Wild birds are fun to watch, but their bird seed can attract all kinds of animals, especially rodents. Remove any bird seed and feeders from near your house. If you simply must keep bird seed around, put it far away from your home in the yard to draw wildlife away from your home. Likewise, don’t leave out pet food. If you must feed Fido or Fluffy outside, be sure to use scheduled feeding and remove any leftover food within a few minutes.

It’s also wise to keep the food inside your home tightly stored so that any potential intruders cannot access it. Sealed plastic, metal or glass storage containers can be very effective at preventing hungry rodents from being able to access your family’s food. Keep pet kibble stored in a metal bin with a screw-on lid for extra protection, and empty pet dishes once your pet is done with their meal.

Take Away the Easy Paths

Cover obvious openings to your home like chimneys and vents. Adding extra metal screening can help to block critters from accessing your home. Remove any branches or trees that are near your house. Squirrels can jump between 10 and 12 ft, so keep that in mind when trimming back branches. Move shrubbery away from your home, leaving a gap between bushes and your foundation to reduce hiding areas near your home and the chance of the bushes creating holes in your foundation.
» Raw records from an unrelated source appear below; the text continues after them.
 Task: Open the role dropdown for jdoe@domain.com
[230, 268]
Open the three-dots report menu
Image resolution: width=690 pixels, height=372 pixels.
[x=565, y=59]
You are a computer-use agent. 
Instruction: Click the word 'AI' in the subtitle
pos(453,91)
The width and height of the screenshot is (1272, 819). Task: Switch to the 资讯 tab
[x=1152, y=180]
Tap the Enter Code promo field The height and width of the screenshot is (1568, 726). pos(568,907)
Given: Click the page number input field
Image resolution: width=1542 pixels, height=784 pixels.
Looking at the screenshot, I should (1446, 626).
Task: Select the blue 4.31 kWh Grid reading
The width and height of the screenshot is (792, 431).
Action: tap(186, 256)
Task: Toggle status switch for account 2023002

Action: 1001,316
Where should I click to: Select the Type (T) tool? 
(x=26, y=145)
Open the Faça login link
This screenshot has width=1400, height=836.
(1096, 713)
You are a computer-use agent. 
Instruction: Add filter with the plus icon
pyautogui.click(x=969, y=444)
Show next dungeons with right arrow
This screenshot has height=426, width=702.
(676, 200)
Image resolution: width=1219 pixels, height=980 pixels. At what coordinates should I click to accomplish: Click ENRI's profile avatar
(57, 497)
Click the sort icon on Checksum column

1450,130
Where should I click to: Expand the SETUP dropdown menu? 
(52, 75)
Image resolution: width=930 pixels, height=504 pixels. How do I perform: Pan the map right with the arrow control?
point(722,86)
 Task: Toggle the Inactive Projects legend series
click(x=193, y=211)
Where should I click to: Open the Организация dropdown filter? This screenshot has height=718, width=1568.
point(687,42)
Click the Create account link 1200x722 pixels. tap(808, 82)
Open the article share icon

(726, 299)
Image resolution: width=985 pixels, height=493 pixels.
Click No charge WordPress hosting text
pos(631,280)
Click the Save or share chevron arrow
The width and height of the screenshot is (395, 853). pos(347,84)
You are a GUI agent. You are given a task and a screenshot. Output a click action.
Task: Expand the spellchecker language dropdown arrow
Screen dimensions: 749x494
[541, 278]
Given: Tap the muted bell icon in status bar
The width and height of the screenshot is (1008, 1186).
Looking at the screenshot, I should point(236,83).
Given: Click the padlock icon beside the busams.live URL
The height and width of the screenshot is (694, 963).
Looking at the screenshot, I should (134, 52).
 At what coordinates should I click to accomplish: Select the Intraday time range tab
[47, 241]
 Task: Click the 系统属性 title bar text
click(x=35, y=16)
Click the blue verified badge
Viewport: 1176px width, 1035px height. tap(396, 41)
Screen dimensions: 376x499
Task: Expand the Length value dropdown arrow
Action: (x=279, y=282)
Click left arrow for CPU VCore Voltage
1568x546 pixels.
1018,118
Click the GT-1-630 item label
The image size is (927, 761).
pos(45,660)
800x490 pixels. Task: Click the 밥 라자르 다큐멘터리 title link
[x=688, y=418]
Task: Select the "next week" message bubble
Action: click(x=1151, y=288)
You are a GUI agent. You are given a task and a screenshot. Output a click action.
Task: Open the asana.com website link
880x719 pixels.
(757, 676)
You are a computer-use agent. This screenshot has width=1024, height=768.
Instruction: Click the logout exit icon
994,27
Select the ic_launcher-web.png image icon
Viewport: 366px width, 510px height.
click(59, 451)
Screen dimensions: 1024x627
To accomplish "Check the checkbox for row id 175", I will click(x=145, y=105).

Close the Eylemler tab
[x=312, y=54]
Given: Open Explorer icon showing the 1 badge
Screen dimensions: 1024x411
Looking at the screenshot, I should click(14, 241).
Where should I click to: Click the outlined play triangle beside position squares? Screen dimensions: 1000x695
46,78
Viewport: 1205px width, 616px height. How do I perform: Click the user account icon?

Give the Animals an Alternative

Part of why pests enter our homes is that they have nowhere else to go to be safe. You can help them out while helping keep your home safe by setting up shelters in locations where you are OK with animals staying. Consider putting up squirrel nesting boxes, bat houses, and birdhouses around your property to let the wildlife in your yard have a safe and easy place to take shelter. There’s no way to get rid of all of the wildlife in your yard, so it is best to keep them where you want them.

Bring In a Professional

Eventually, it may be time to bring in the big guns: a professional wildlife exclusion team. It is nearly impossible for you to be able to spot all of the possible entry points to your house. Considering that mice and bats can enter your home through holes no bigger than 1/4 inch, it would take you forever to try to find and block these holes yourself. A professional wildlife exclusion team can ensure that your home is invulnerable to animal entry.